News Briefing for Wednesday, May 14, 2008 The housing market collapse has not dented subscriber and revenue unit growth for cable operators, satellite distributors and the telcos’ TV services so far this year, surprising analysts and leading some of them to now conclude that content distributors’ stocks are undervalued, Reuters reports. With the exception of Dish Network, first-quarter reports from the cable, satellite and telco sector indicate that consumers are willing to pay a premium for digital TV and high-speed Internet access, despite the gloomy financial climate. Speaking of Dish Network, CEO Charlie Ergen says he knows how to get his company back on track. [Reuters | Denver Post]

EchoStar Corp. reported a profitable first quarter. Sibling Dish Network provided most of the revenue for EchoStar, which was spun off from the former EchoStar Communications. [Wall Street Journal]

Unilever has made “about 20 different” interactive TV advertising deals this year for its products with cable operators and satellite distributors, and is holding an upfront-style marketplace to strike ITV ad deals for next year, the Wall Street Journal reports.
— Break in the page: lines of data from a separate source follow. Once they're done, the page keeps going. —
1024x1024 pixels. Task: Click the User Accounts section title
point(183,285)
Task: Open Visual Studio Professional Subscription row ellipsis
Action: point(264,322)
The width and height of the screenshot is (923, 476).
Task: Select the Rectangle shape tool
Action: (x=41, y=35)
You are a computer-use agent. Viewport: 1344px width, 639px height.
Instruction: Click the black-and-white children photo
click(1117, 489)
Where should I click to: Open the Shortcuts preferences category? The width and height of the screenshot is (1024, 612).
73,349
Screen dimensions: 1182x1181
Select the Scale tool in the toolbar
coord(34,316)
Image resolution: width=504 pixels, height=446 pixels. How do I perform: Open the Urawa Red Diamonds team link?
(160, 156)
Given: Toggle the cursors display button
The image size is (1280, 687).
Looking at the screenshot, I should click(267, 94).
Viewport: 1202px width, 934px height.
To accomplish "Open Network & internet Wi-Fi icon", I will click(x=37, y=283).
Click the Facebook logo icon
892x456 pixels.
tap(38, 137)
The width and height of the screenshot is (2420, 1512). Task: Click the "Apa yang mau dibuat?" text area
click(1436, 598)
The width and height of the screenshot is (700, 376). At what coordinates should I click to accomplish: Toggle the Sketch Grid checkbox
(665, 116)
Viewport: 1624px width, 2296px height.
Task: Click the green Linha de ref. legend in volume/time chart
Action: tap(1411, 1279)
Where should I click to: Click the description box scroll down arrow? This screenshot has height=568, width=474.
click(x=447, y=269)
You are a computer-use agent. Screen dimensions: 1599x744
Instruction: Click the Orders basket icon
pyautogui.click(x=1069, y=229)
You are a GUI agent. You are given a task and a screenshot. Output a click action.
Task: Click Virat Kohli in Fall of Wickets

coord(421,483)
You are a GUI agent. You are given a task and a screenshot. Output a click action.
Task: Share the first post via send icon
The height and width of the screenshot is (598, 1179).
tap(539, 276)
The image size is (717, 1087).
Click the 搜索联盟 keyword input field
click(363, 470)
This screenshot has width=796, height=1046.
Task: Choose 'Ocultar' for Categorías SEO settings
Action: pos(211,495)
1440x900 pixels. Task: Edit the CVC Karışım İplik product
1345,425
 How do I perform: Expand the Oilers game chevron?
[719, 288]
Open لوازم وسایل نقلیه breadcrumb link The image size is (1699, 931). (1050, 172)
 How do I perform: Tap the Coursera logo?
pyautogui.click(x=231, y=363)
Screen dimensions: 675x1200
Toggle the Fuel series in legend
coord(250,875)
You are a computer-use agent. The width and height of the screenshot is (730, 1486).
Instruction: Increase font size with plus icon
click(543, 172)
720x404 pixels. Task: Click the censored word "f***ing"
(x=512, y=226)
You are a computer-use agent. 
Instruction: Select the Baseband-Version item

Jon Stimmel, director of media investment for Unilever U.S., and Jacqueline Corbelli, CEO of ITV marketing company BrightLine Partners, discuss ITV advertising and partnerships with cable and satellite in a Q&A in today’s Journal. [Wall Street Journal]

John Malone’s Liberty Media will not appeal a March 28 court decision to allow IAC/InterActive Corp to spin off its HSN, Ticketmaster, LendingTree and Interval International businesses, the New York Times reports. Liberty Media, IAC’s largest shareholder, had tried to prevent the spin-offs planned by IAC chairman and CEO Barry Diller. [New York Times]

Beginning in August, daytime editions of ESPN’s flagship show SportsCenter will be telecast live. [New York Times]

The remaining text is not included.